UNIVERSITY WILL HAVE $44.4 MILLION OF RATED DEBT OUTSTANDING

Escambia County Housing Finance Authority, FL
Higher Education
FL

Moody's Rating

ISSUE

RATING

Dormitory Revenue Bonds (Univeristy of West Florida Foundation Inc. Project), Series 2011

A2

  Sale Amount

$17,000,000

  Expected Sale Date

01/21/11

  Rating Description

Dormitory Revenue Bonds Public Higher Education

 

 
Moody's Outlook   Stable
 

Opinion

NEW YORK, Jan 10, 2011 -- Moody's Investors Service has affirmed its A1 issuer level rating on the University of West Florida ("UWF" or the "University") and has assigned an A2 rating to the $17.0 million of Series 2011 Dormitory Revenue Bonds to be issued through the Escambia County Housing Finance Authority (the "Authority"). Pending market conditions, the University also intends to insure the Series 2011 bonds through Assured Guaranty (rated Aa3). Please refer to the "RATED DEBT" section for the rated bonds outstanding. The rating outlook is stable.

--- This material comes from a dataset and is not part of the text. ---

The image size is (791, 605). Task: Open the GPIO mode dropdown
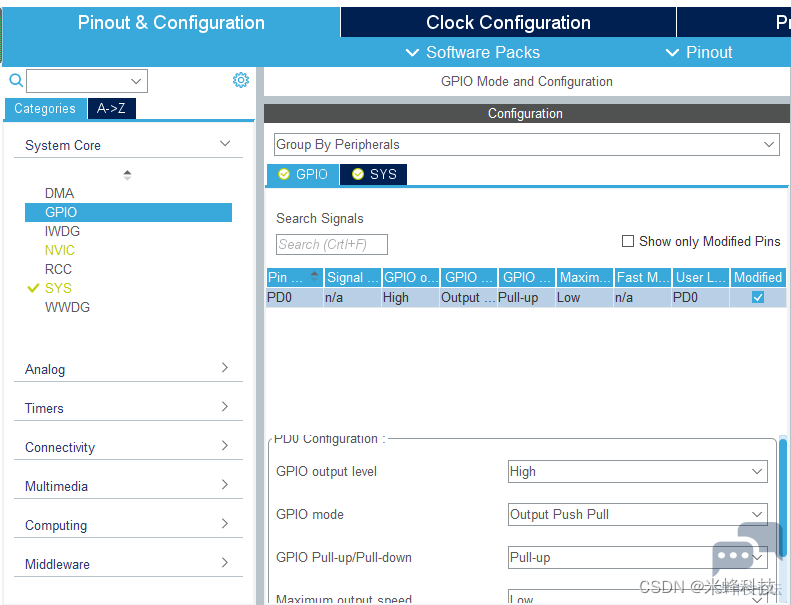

RATING RATIONALE: The A1 issuer level rating and A2 debt rating with a stable outlook reflect the University's stable market position as the only state university located in northwest Florida that continues to experience strong enrollment growth, a favorable balance sheet position, and solid debt service coverage. The A2 debt rating on the Series 2010 Bonds, rated one notch below the A1 issuer level rating, is driven by the bonds being secured by a specific revenue stream that are limited and special obligations of the University of West Florida Foundation, Inc. payable from the Net Revenues of the Dormitory System rather than the broader general obligation of the University.

USE OF PROCEEDS: Approximately $17 million of the Series 2011 Bond proceeds will be used to pay construction costs of a student housing facility, to fund capitalized interest through August 1, 2012, fund a debt service reserve surety policy, as well as to pay the cost of issuance.

LEGAL SECURITY: The A1 issuer rating is not currently assigned to any debt obligations and reflects the unsecured general obligation credit characteristics of UWF and does not incorporate an analysis of the legal security of the organization's bonds.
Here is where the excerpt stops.